Molecular Ecology | 2015
Jouni Kvist; Anniina L. K. Mattila; Panu Somervuo; Virpi Ahola; Patrik Koskinen; Lars Paulin; Leena Salmela; Toby Fountain; Pasi Rastas; Annukka Ruokolainen; Minna Taipale; Liisa Holm; Petri Auvinen; Rainer Lehtonen; Mikko J. Frilander; Ilkka Hanski
Insect flight is one of the most energetically demanding activities in the animal kingdom, yet for many insects flight is necessary for reproduction and foraging. Moreover, dispersal by flight is essential for the viability of species living in fragmented landscapes. Here, working on the Glanville fritillary butterfly (Melitaea cinxia), we use transcriptome sequencing to investigate gene expression changes caused by 15 min of flight in two contrasting populations and the two sexes. Male butterflies and individuals from a large metapopulation had significantly higher peak flight metabolic rate (FMR) than female butterflies and those from a small inbred population. In the pooled data, FMR was significantly positively correlated with genome‐wide heterozygosity, a surrogate of individual inbreeding. The flight experiment changed the expression level of 1513 genes, including genes related to major energy metabolism pathways, ribosome biogenesis and RNA processing, and stress and immune responses.
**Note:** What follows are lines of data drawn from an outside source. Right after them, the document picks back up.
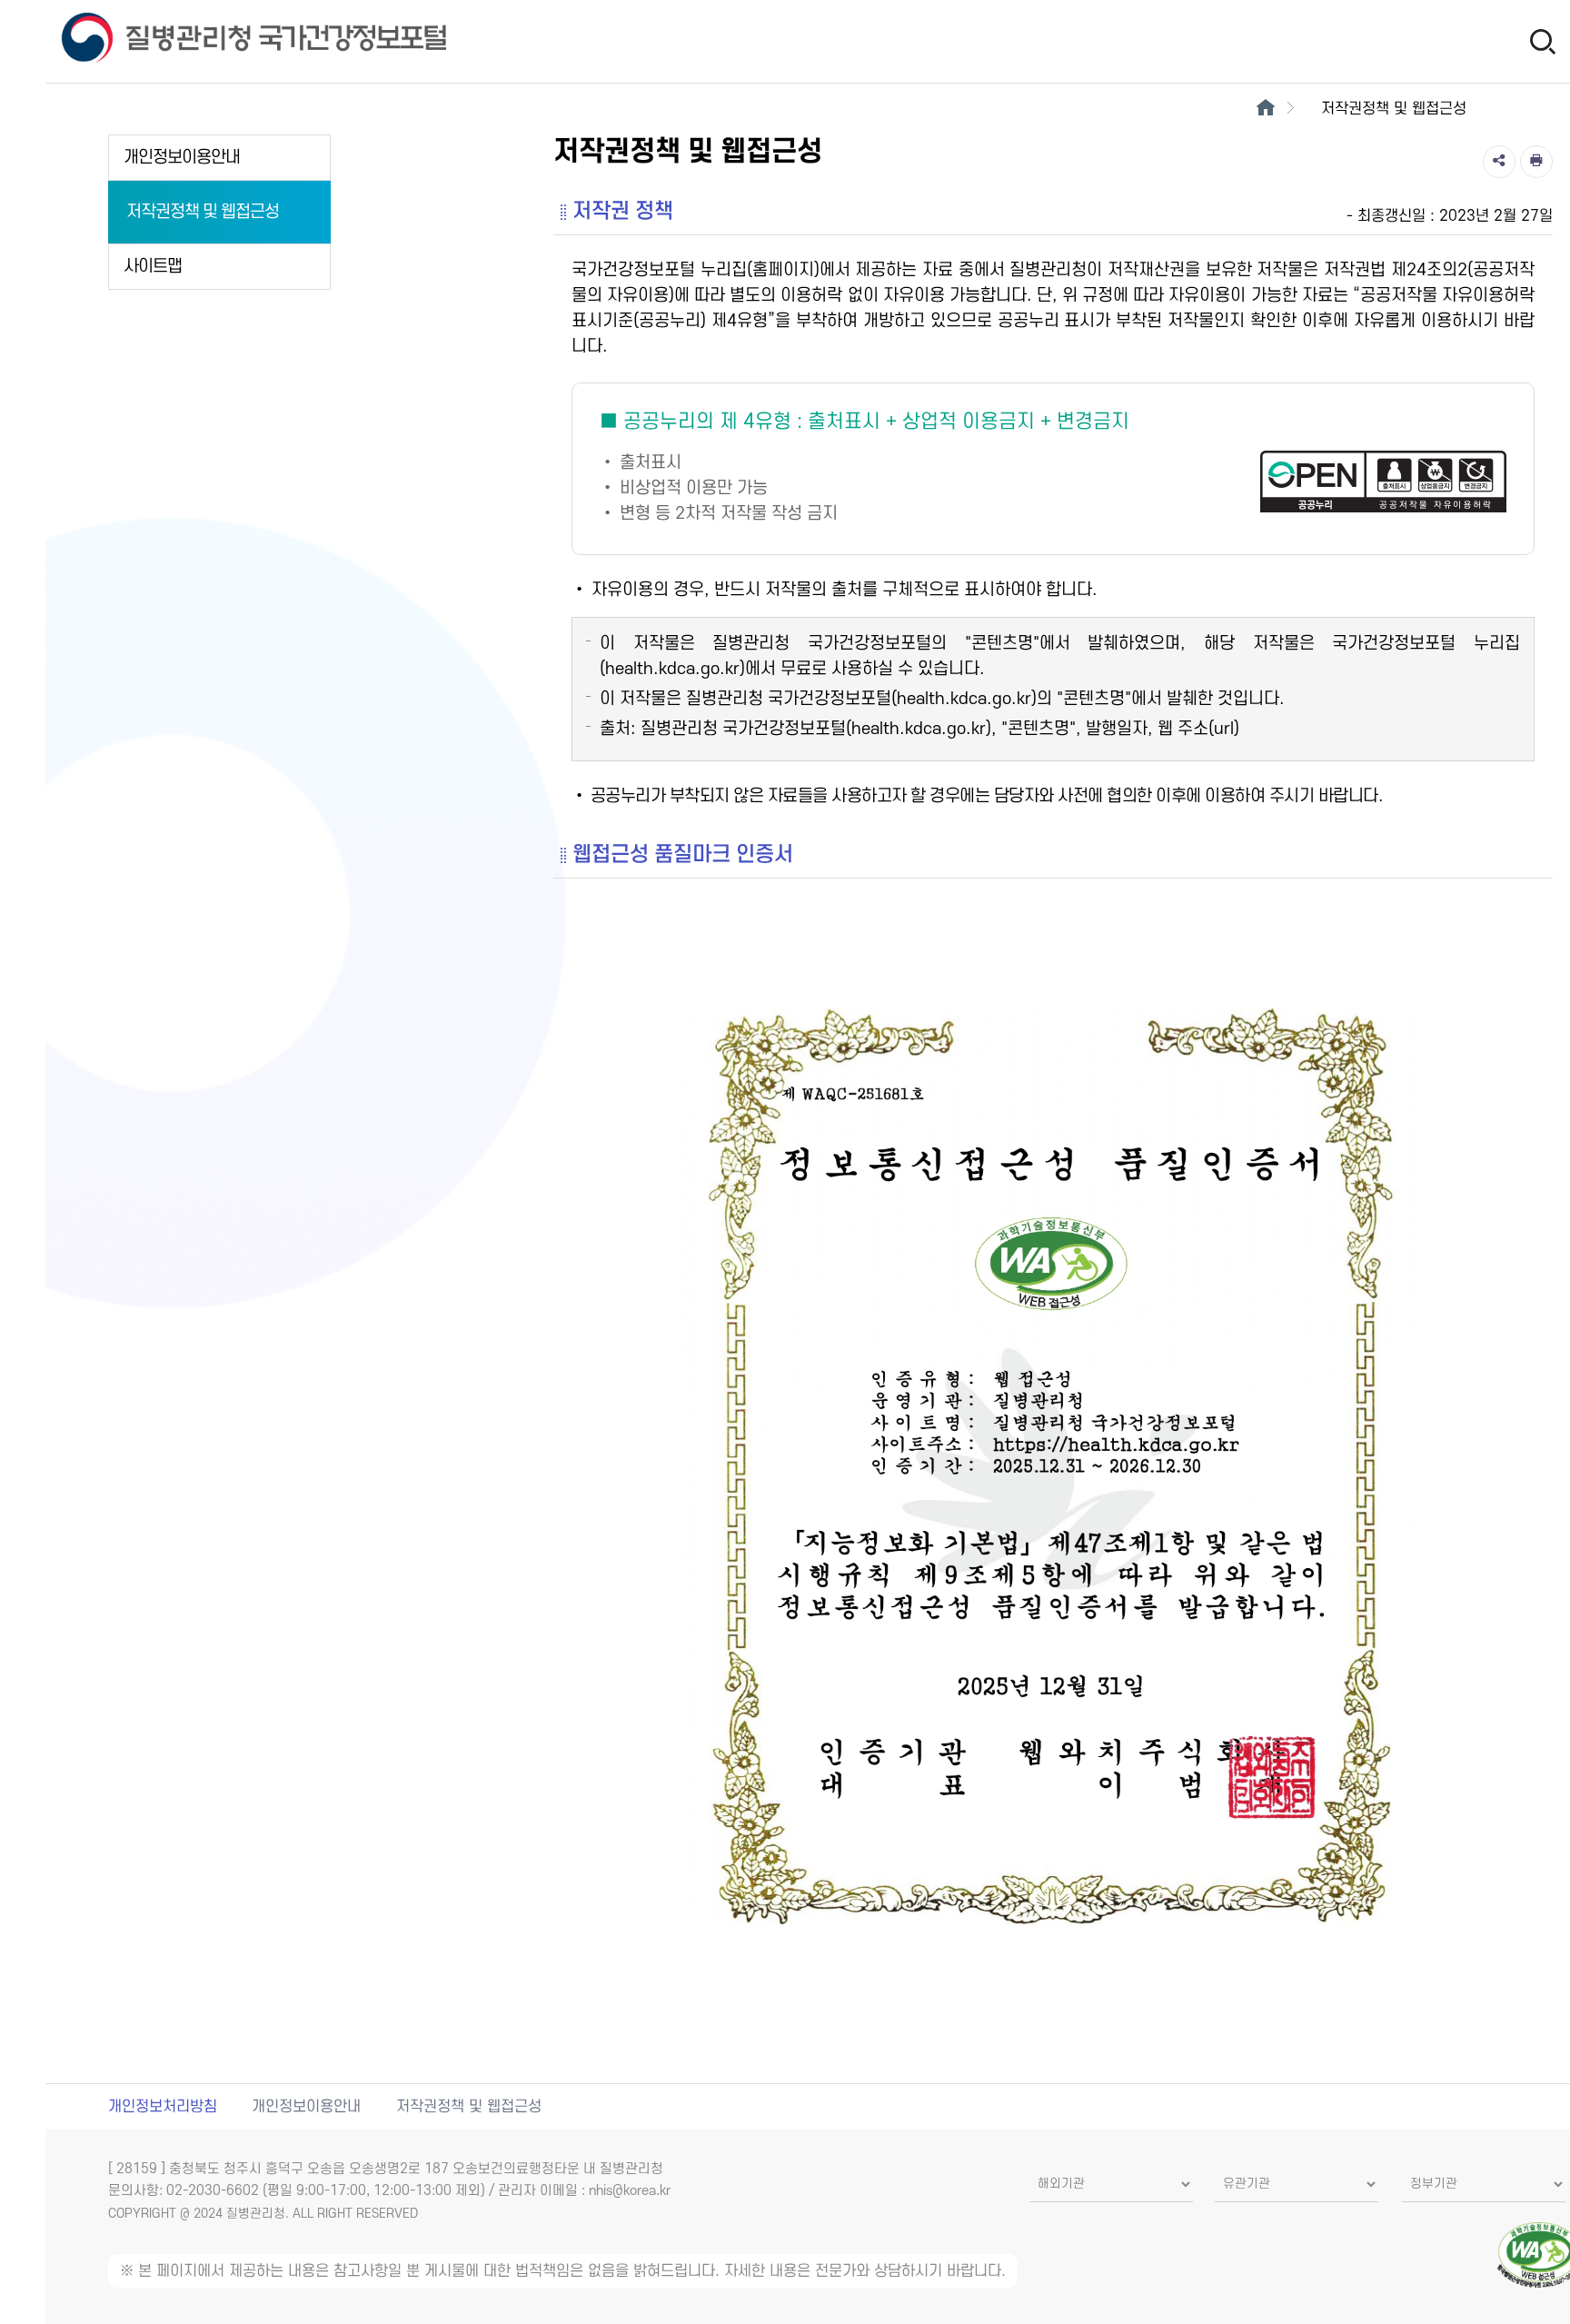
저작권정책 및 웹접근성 (202, 212)
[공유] (1499, 161)
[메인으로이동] (1265, 109)
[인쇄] (1536, 161)
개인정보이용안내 (182, 157)
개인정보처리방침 (162, 2107)
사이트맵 (153, 266)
Males and butterflies from the population with high FMR had higher basal expression of genes related to energy metabolism, whereas females and butterflies from the small population with low FMR had higher expression of genes related to ribosome/RNA processing and immune response. Following the flight treatment, genes related to energy metabolism were generally down‐regulated, while genes related to ribosome/RNA processing and immune response were up‐regulated. These results suggest that common molecular mechanisms respond to flight and can influence differences in flight metabolic capacity between populations and sexes.